## begin Page

Lamp dimmer circuit 412 is adapted to simultaneously brighten or dim light bulb 402 in response to movement of switch 404. Lamp dimmer circuit 412 comprises a diode rectifier bridge 546 comprised of four identical 1N 4004 diodes, a 4.7 microfarad capacitor 548, an SCR device 550, a 180 ohm resistor 552, a 220 ohm resistor 554, an MOC3011 photo triac optoisolator element 556, a 220 ohm resistor 558, a 400 volt, 10 amp high power triac 560, the light bulb 402, and the 5K ohm servo pot 416B contained in servo 406B. With the exception of light bulb 402 and servo pot 416B, all of the foregoing elements of lamp dimmer circuit 412 are mounted to the aforementioned circuit board 456 which is disposed in fixture base 100. Light bulb 402 is, as noted above, attached to mounting bracket 335 and disposed within enclosure 300. Servo pot 416B is, as noted above, contained within servo 406B which is also disposed within enclosure 300. Lines connecting light bulb 402 and servo pot 416B with the remainder of lamp dimmer circuit 412 are contained within posts 200 and will hereinafter be described in greater detail.
One of the input leads of diode rectifier bridge 546 is connected to the output line 438 of transformer 424 by a line 562, and another input lead of diode rectifier bridge 546 is connected to the other output line 440 of transformer 424 by a line 564. Another lead (negative output) of diode rectifier bridge 546 is connected to ground by a line 566. The final lead (positive output) of diode rectifier bridge 546 is connected to the anode of SCR device 550 by a line 568. Line 568 is also connected to one of the input leads of the 5K pot 416B contained in servo 406B by a line 570. The gate lead of SCR device 550 is connected to one of the leads of resistor 552 by a line 572; the other lead of resistor 552 is connected to the "wiper" lead of pot 416B by a line 574. The final lead of pot 416B is connected to line 574 by another line 576. Line 574 is also connected to one of the leads of capacitor 548 by a line 578; the other lead of capacitor 548 is connected to ground.
The cathode lead of SCR device 550 is connected via a line 580 to one lead of resistor 554. The other lead of resistor 554 is connected to one of the leads of optoisolator element 556 via a line 582. Another lead of optoisolator element 556 is connected to ground via a line 584. A third lead of optoisolator element 556 is connected to power input line 434 via a line 586. The fourth lead of optoisolator element 556 is connected to one of the leads of resistor 558 via a line 588. The other lead of resistor 558 is connected to the gate lead of high power triac 560 via a line 590. Another lead of triac 560 is connected to power input line 434 via a line 592, and the final lead of triac 560 is connected to halogen bulb 402 by a line 594. The other lead of bulb 402 is connected to power line 432 via a line 596.
On account of the foregoing construction, when toggle switch 404 is thrown in a first direction, servo motors 414A,414B will be activated by motor control circuit 410 so as to open panels 310 outward, expanding enclosure 300. Simultaneously, light bulb 402 will increase in intensity due to the increased current directed to the bulb by lamp dimmer circuit 412. The combination of expanding enclosure 300 and increasing the intensity of light bulb 402 results in increased illumination from light fixture 5.

## end Page

■ Short problem A ■
Summarize the dimmer circuit passage in two sentences.
■ Short problem B ■
How would you say this sentence from the dimmer circuit passage in Spanish: "Another lead (negative output) of diode rectifier bridge 546 is connected to ground by a line 566."
■ Short problem C ■
Output the dimmer circuit passage between "The cathode lead" and "a line 596.", inclusive.
Rely only on the dimmer circuit passage, not on the listing.

## begin Raw data

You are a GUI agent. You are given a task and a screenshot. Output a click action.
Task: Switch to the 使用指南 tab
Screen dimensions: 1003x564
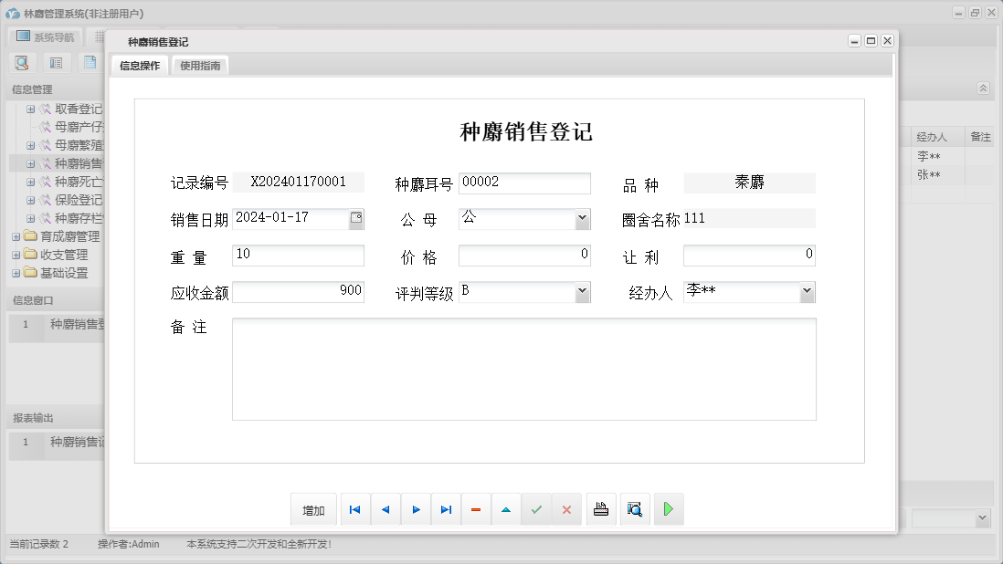point(199,65)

## end Raw data

■ Correct response A ■
Lamp dimmer circuit 412 brightens or dims light bulb 402 in response to movement of switch 404, and apart from the bulb and servo pot 416B its parts (among them a diode rectifier bridge, an SCR device, an optoisolator and a high power triac) are mounted on circuit board 456 in fixture base 100. When toggle switch 404 is thrown in a first direction, servo motors open panels 310 to expand enclosure 300 while the bulb increases in intensity, and together these increase the illumination from light fixture 5.

■ Correct response B ■
Otro terminal (salida negativa) del puente rectificador de diodos 546 está conectado a tierra mediante una línea 566.

■ Correct response C ■
The cathode lead of SCR device 550 is connected via a line 580 to one lead of resistor 554. The other lead of resistor 554 is connected to one of the leads of optoisolator element 556 via a line 582. Another lead of optoisolator element 556 is connected to ground via a line 584. A third lead of optoisolator element 556 is connected to power input line 434 via a line 586. The fourth lead of optoisolator element 556 is connected to one of the leads of resistor 558 via a line 588. The other lead of resistor 558 is connected to the gate lead of high power triac 560 via a line 590. Another lead of triac 560 is connected to power input line 434 via a line 592, and the final lead of triac 560 is connected to halogen bulb 402 by a line 594. The other lead of bulb 402 is connected to power line 432 via a line 596.